QNX 6.3 copy protection won't allow safe mode - cannot run c

First, my apologies for not getting to this sooner. I only
became aware today…

At first glance I would agree with Colin that the license
issue is not related (it would be related to the mounting
diskboot does when running in safe mode). It would appear
that diskboot is broken w.r.t. to the debug shell and/or
safe mode.

I have run in safe mode to get to a standard login many times,
typically when I mess up my Photon settings. I have yet to
see this problem. Though it looks easy to reproduce.

I’m looking into it and will post my findings shortly.

I will also investigate how to improve the usability of the safe
mode to make it really safe. I’m thinking along the lines of
standard *nix single user mode. One console, no extra drivers
beyond what is in the boot image.

BTW, there is a sample build file in the helpveiwer documentation
which performs the same basic functionality as diskboot. I believe
it is in the Neutrino User’s Guide Appendix (Examples). This would
not help in this case since the drivers and other services are started
via etc/system/sysinit, not diskboot.

Thanks,
Keith Russell

John Nagle <nagle@downside.com> wrote:

We haven’t heard anything.

This is apparently a problem with overly aggressive
copy protection in “diskboot”, which runs so early
that a workaround is tough. We may have to wait
for the next release of QNX. Our QNX 6.3 test system
sits idle, awaiting a fix.

We continue to use QNX 6.21 for real work. It’s working
well for us. We demonstrated our robot vehicle to about
30 people today, in our first public demo. Some well known
Silicon Vally names were present.

We may just stay with QNX 6.21, rather than fighting
with the copy protection in 6.3. It eats up too much
of our time.

John Nagle
Team Overbot

Evan Hillas wrote:

John Nagle wrote:

F1 F3 yields a mode in which the file systems are mounted.
As the help page says:

The chkfsys utility should be used only when the filesystem is stable.
There should be NO files open for writing when chkfsys is running.

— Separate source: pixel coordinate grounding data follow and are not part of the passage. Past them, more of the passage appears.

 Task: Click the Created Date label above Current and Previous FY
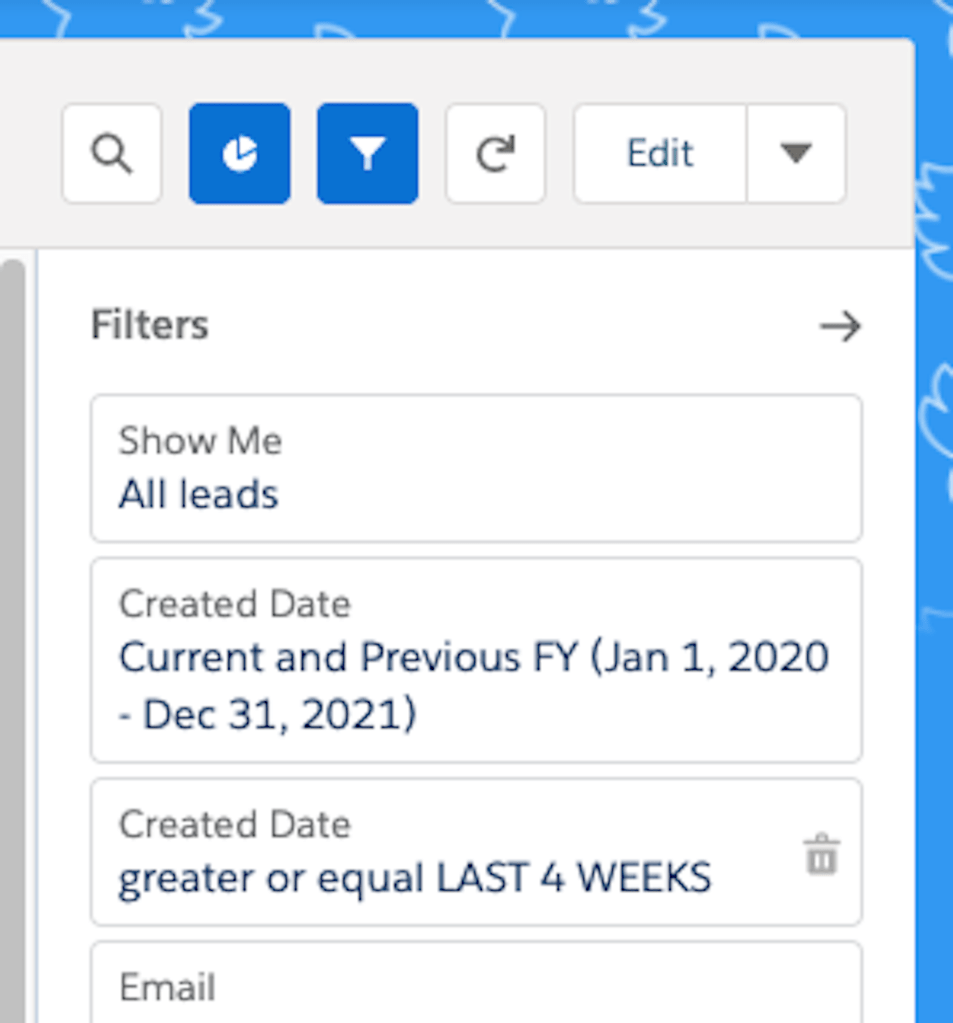(x=234, y=605)
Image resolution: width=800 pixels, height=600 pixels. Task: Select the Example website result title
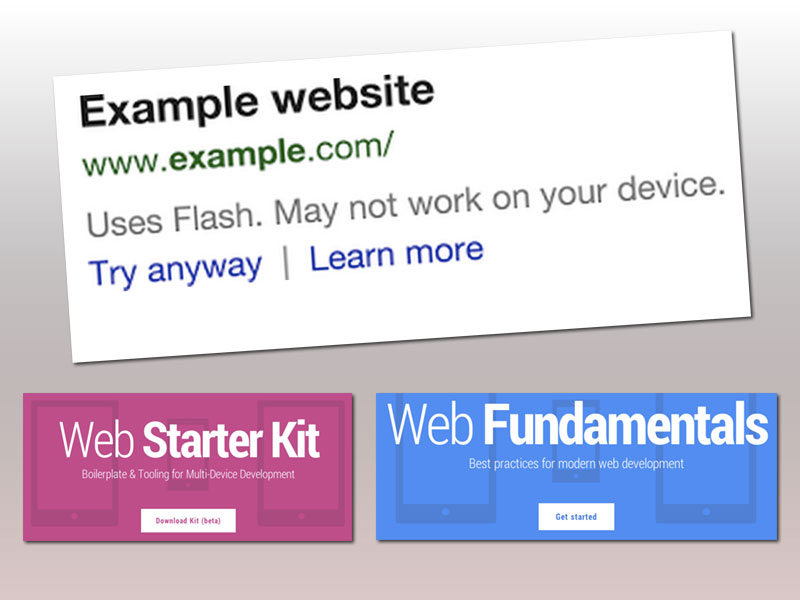(257, 101)
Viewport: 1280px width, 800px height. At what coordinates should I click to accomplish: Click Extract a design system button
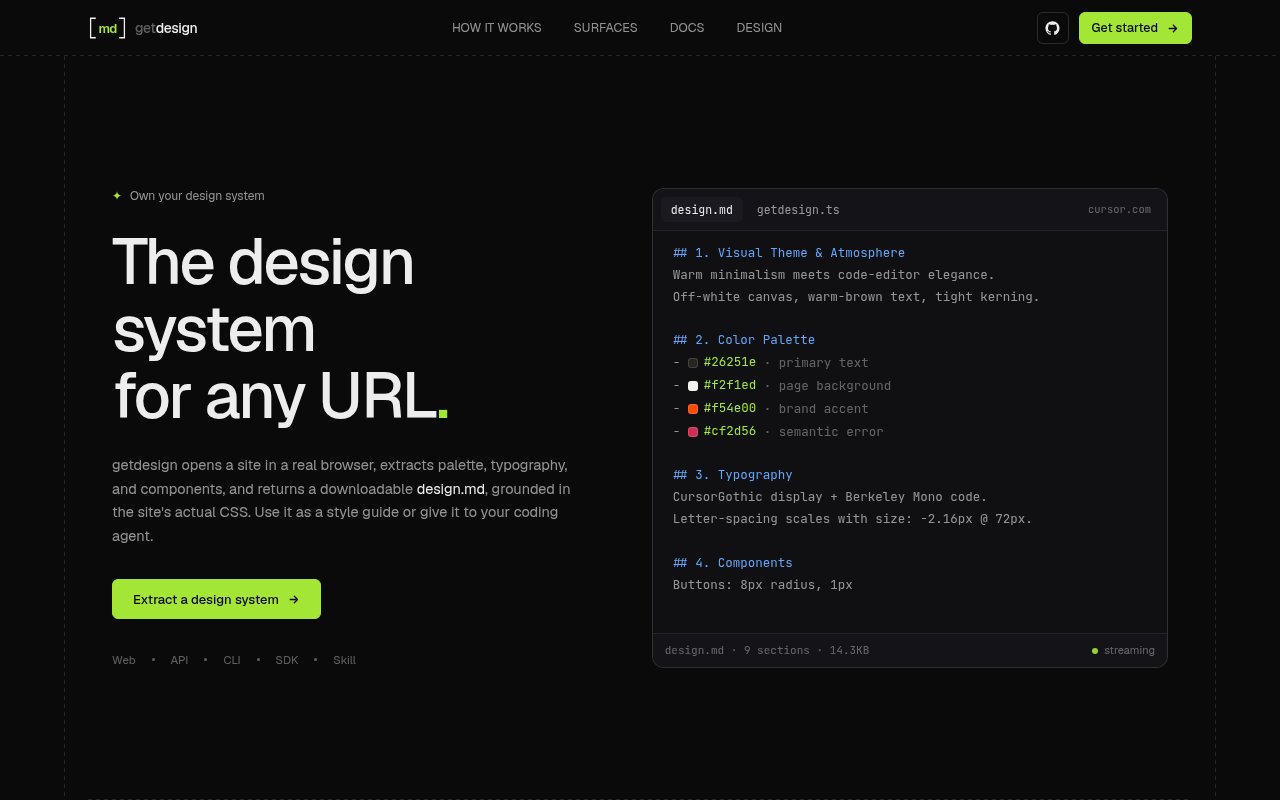point(216,599)
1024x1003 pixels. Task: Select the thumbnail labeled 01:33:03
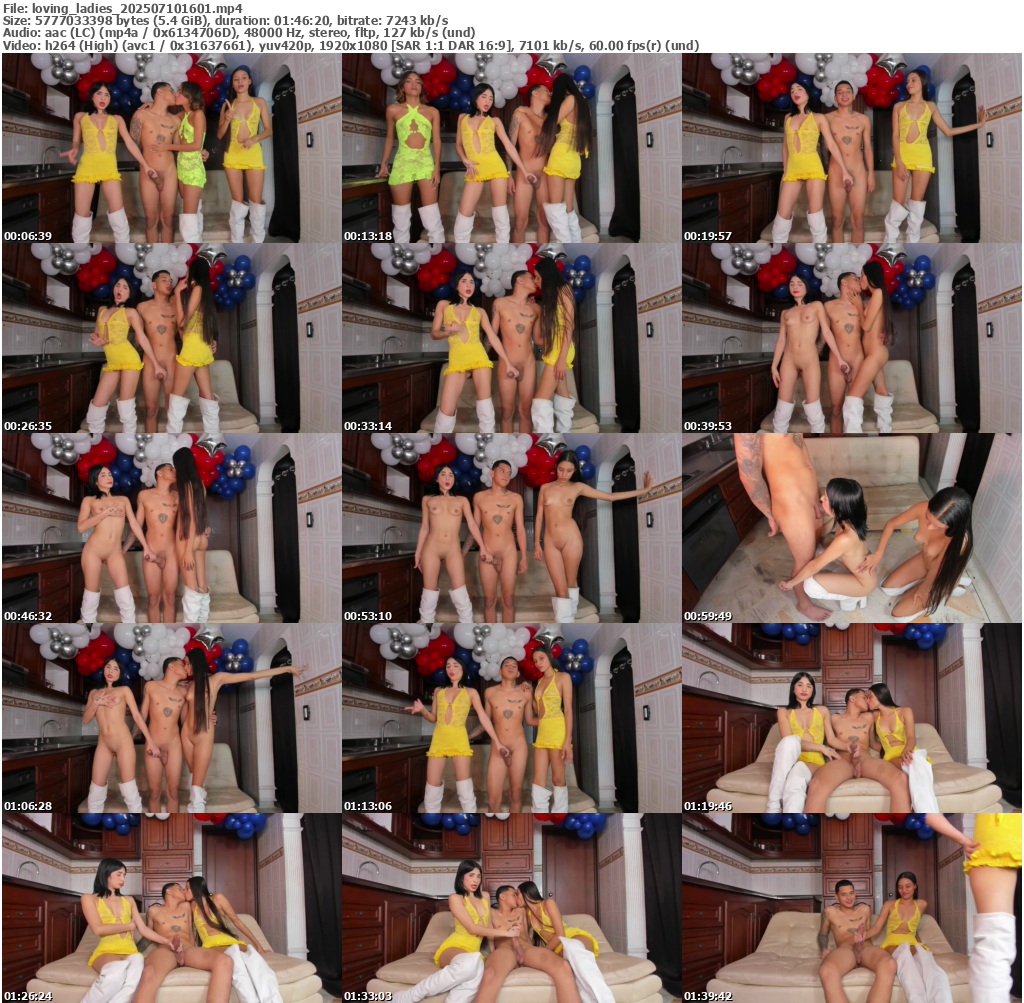[x=511, y=908]
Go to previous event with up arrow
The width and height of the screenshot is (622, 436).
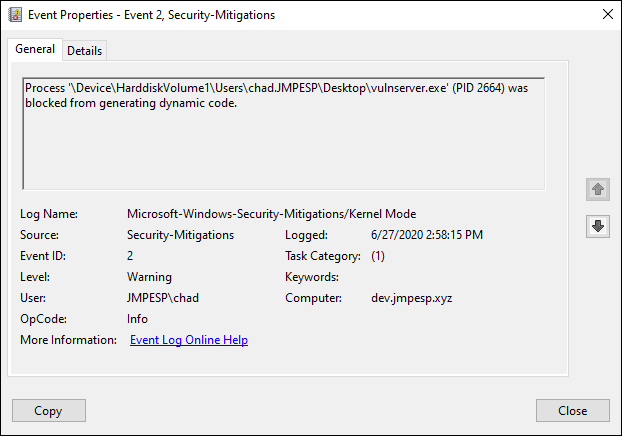598,190
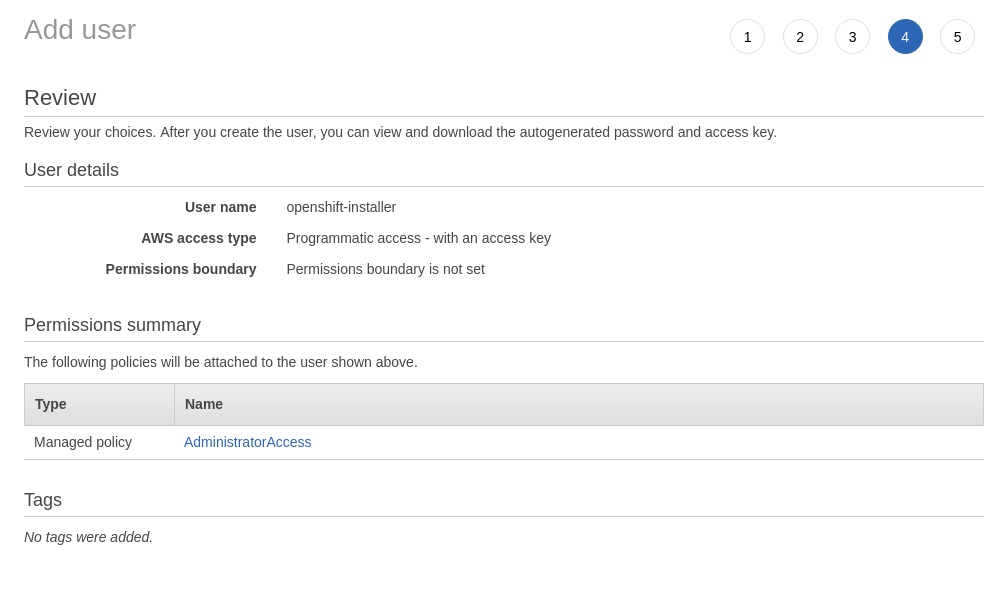Open the AdministratorAccess policy link
1007x596 pixels.
pyautogui.click(x=247, y=442)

You CAN run “chkfsys” from the F1 F3 state, but it does NOT lead
to a clean file system. I’m unable to reach a state where
“chkfsys” reports no errors. If I reboot and rerun it again,
I see problems caused by daemons which have been started up.
The F1 F3 “safe mode” mounts all file systems, runs
the “rc.local” file, and even starts up “lpd”.
That’s not “safe” enough for “chkfsys”.

So it seems that if a QNX 6.3 system crashes, no simple
recovery is possible.



Resolved?

Thanks for looking into this.

The problem is getting to the safe mode in which no file
systems are mounted, so you can run file recovery. You
can get to a text console mode, but the file systems are
mounted and everything started by the rc files is running,
so you can’t safely run file recovery. The help documentation
says that “chkfsys” should never be run on a mounted
file system.

“chkfsys” doesn’t check for mounted file
systems, which is a separate but related problem.
It’s possible for a user to run “chkfsys” on a live
file system and make things worse, while getting messages
that the file system was successfully repaired. The safe
mode problem in QNX 6.3, coupled with the multiplicity of
safe modes and a confusing user interface, encourages
users to run “chkfsys” in the wrong safe mode, which may
lead to invisible file corruption.

I agree that the usability of “safe mode” needs some
attention. File system recovery for QNX needs to work at
least as well as it does on Linux and Windows. I’d suggest
that by default it run on every boot on every file system
not marked as “clean”, which is the industry standard.

Thanks.

John Nagle
Team Overbot

“QNX - building a more reliable world”

Keith Russell wrote:

First, my apologies for not getting to this sooner. I only
became aware today…

At first glance I would agree with Colin that the license
issue is not related (it would be related to the mounting
diskboot does when running in safe mode). It would appear
that diskboot is broken w.r.t. to the debug shell and/or
safe mode.

I have run in safe mode to get to a standard login many times,
typically when I mess up my Photon settings. I have yet to
see this problem. Though it looks easy to reproduce.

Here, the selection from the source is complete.